Bioactive VEGF-C from E. coli

Our article "Bioactive VEGF-C from E. coli" has been published in Scientific Reports.

You can access the article here: https://doi.org/10.1038/s41598-022-22960-0. As a matter of fact, I did the first experiments expressing VEGF-C in E. coli in 1999, but never got active protein. In the following 15+ years, we exclusively used eukaryotic cells (yeast, S2/Sf9/Hi5 insect cells, CHO) to produce VEGF-C. We reactivated the "VEGF-C in E. coli" project a few years back and we finally reached our goal last year. However, it was much more work than we originally anticipated. In the beginning, all attempts went South, and to rescue the project, we developed an in-vitro folding protocol.
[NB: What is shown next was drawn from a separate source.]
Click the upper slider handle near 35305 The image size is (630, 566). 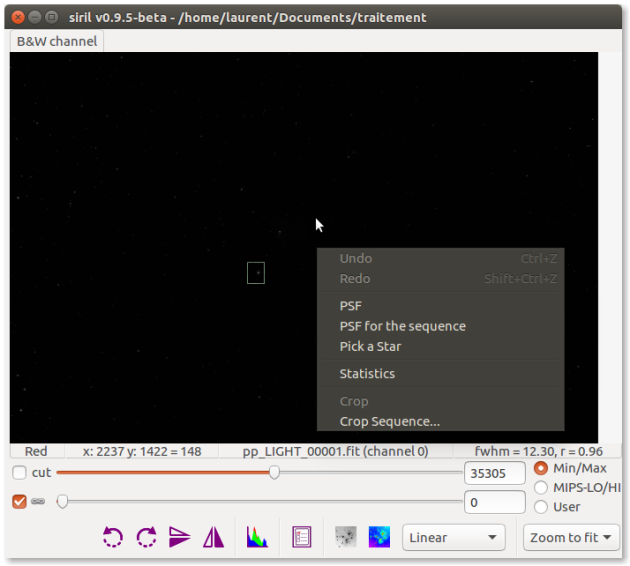click(274, 472)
It was perhaps more luck than ability that we stumbled upon a combination of solubility tag and redox-modified E. coli strain that can pull off the trick to produce directly bioactive VEGF-C without the need for an in-vitro folding step. We decided to include also our unsuccessful attempts (CyDisCo and periplasmic expression) in the results section to avoid the file drawer effect. The manuscript has been available online as a pre-print since the end of June (https://www.researchsquare.com/article/rs-1776636/v1). In the long long, if we ever are going to use VEGF-C as a protein biopharmaceutical, e.g. in the treatment of lymphedema or ischemic diseases, the ability to produce cheaply large amounts will become important. Clinical studies with VEGF-C to treat lymphedema have been done with a VEGF-C-producing adenovirus (Lymfactin). However, the clinical studies with Lymfactin have been halted after phase II (inconclusive results). Very old data had shown the effect of VEGF-C (delivered as a naked expression plasmid) in ischemia models (Witzenbichler et al. 1999). No serious human studies did a follow-up on these early preclinical animal studies, but some - very controversial - experiments have been published a few years back that appear to show a strongly beneficial effect of a single VEGF-C injection in the treatment of myocardial infarction (Klotz et al. 2015).